In town, I plead fatigue and escape to my hotel room. I wonder, in a bit of a panic: Is this me? Is this how I am seen here? Is this the "backpacker does India" mentality?

On my train back to Delhi, I find myself in a compartment with three other foreigners. I groan internally, thinking of the café and Emma. As we settle in, one fellow pulls out three Indian newsmagazines and tosses them on our communal table. On trains, I have discovered, reading material is shared among whomever is within reaching distance. These magazines were his contribution to the public pot. One woman pulls out a packet of biscuits, offers them about, and curls up to read a Hindi book about Tibetan culture in Leh. The fellow strikes up a discussion about Bihari politics with a gregarious Rajsthani fellow sitting in the neighboring berth. The other woman and I play games with a bored girl who has wandered into our compartment. We lapse from silence to conversation to sleep. Each has been in India for quite awhile. Each carries a large rucksack. The women are wearing Salwaar Kameez, and a distaste for the scantily-clad female foreigner. There are no conversations about "those Indians" or the "real Indian experience". There are no outlandish stories that make us “qualified” backpackers or “experienced” budget travelers.

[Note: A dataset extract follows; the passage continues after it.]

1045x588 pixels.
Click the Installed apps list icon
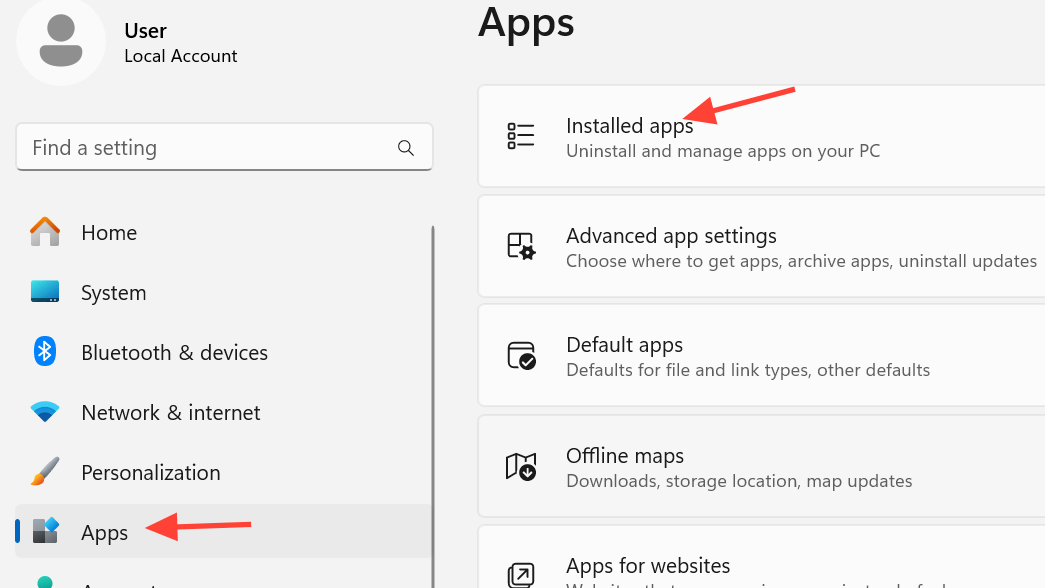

So where is the space to be foreign in India? I am conscious of the clash between my values and those around me – frustrated at the Eve-teasing and stares of men in Delhi. Cautious about what I am seen doing in public and where (I dared not drink in public in the South). It is a constant process of negotiation, and a challenging one. There is a richness I found only after looking beyond generalizations and expectations.

How is the foreigner to not fall prey to the Western commodification of Eastern culture? I wish at times that there were an easier answer. Each time I step aboard a plane, I must be conscious – what is the baggage that I bring with me? I can really only handle the commodification question from a personal level. While I have theories about the “search for a soul” or a search for history that we engage with in the West, it would be general speculation. My remedy was letting go of my assumptions and admitting my curiosity, of seeking to eschew the folly and insult of travel-as-consumption towards something else, something more engaging.